What you will do: Count the lines below that contain the word "Toggle", and report only that number.

[Dataset entries]
════

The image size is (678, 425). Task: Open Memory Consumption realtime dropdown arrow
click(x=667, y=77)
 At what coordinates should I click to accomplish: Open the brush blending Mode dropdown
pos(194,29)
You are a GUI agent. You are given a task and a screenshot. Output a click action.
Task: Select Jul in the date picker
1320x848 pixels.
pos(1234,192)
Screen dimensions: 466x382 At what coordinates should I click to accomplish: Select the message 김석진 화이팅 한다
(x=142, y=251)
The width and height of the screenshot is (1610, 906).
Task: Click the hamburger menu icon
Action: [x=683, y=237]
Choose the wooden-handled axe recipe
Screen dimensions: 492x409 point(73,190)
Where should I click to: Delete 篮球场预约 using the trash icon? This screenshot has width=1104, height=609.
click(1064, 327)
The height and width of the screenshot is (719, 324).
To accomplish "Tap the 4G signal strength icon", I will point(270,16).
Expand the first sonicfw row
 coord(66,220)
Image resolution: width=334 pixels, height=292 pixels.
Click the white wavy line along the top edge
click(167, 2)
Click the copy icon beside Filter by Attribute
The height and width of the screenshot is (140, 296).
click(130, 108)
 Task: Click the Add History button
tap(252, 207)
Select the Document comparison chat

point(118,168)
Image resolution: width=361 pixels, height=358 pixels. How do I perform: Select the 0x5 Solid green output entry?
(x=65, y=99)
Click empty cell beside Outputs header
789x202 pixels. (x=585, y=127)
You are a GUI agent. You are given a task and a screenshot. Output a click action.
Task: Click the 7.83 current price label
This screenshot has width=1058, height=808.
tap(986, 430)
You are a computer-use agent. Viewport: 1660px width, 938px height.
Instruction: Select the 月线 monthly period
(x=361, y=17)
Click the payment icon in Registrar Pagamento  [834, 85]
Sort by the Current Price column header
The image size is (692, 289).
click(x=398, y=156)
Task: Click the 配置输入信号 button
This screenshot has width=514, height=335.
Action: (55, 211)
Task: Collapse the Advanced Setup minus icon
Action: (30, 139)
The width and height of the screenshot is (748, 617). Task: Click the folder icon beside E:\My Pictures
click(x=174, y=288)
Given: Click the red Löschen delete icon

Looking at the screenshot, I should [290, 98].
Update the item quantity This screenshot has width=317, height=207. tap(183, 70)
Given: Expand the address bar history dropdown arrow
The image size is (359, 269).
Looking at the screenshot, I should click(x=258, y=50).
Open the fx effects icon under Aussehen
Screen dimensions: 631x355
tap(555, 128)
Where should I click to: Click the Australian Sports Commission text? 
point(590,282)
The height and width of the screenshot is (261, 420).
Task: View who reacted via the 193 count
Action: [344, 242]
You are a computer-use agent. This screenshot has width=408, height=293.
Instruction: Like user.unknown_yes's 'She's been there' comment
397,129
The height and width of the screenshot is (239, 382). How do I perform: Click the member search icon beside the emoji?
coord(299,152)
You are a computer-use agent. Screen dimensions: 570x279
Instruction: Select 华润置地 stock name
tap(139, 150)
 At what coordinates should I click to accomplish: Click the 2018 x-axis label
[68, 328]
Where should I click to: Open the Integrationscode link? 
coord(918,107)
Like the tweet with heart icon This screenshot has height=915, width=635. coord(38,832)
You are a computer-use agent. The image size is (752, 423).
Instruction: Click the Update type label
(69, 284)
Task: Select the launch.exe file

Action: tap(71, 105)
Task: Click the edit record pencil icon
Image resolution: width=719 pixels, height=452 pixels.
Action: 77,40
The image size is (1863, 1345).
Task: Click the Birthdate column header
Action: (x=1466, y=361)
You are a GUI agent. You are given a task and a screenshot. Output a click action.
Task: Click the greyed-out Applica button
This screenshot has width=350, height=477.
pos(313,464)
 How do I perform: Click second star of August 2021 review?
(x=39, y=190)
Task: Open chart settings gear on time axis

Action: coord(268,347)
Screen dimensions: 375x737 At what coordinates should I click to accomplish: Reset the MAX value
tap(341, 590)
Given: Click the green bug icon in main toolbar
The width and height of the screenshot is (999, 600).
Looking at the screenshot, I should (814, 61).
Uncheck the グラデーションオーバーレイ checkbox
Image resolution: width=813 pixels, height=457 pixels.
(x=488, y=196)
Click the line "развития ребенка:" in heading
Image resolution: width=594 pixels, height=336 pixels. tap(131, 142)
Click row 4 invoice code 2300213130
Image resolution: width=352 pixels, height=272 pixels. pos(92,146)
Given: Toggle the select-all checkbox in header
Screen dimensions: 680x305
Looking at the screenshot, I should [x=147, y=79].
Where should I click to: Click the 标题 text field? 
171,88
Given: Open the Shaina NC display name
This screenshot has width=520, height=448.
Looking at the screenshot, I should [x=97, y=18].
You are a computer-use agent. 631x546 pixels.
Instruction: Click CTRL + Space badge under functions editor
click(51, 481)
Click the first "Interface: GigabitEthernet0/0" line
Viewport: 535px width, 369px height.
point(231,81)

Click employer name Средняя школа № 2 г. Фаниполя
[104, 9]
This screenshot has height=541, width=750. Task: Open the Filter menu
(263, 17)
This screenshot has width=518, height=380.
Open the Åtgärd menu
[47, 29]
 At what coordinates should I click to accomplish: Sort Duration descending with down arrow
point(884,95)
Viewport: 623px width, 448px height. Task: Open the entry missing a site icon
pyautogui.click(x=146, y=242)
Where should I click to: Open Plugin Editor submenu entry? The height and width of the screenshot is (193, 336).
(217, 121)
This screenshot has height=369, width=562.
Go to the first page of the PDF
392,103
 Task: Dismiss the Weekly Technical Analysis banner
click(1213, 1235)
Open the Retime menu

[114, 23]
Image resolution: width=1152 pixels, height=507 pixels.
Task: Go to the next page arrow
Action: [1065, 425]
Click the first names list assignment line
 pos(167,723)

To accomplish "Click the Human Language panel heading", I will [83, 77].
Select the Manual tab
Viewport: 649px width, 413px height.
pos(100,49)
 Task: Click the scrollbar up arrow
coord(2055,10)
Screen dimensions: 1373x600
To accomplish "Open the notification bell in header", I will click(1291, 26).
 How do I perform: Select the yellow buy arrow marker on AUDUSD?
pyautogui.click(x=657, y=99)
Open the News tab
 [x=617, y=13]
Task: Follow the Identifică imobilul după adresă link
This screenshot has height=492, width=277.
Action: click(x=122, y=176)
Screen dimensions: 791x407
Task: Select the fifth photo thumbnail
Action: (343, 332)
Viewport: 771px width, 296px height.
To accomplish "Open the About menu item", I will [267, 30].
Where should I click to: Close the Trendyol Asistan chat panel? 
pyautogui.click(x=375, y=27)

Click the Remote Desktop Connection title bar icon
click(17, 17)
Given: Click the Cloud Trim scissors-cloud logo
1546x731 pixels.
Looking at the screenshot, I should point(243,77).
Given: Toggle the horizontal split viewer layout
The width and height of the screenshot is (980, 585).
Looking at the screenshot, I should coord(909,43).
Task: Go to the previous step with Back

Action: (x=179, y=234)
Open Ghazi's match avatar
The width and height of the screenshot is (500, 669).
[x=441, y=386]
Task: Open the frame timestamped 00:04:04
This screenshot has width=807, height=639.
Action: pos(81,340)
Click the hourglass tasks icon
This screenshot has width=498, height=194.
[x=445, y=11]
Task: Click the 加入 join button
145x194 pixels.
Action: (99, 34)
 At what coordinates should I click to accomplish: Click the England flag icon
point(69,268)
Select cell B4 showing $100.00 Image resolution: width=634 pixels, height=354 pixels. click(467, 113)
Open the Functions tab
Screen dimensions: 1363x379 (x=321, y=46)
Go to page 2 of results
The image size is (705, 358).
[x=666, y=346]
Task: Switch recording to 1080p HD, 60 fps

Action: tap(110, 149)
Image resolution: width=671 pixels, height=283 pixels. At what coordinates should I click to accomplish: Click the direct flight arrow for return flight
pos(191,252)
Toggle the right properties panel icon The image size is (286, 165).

════

Response to the exercise: 3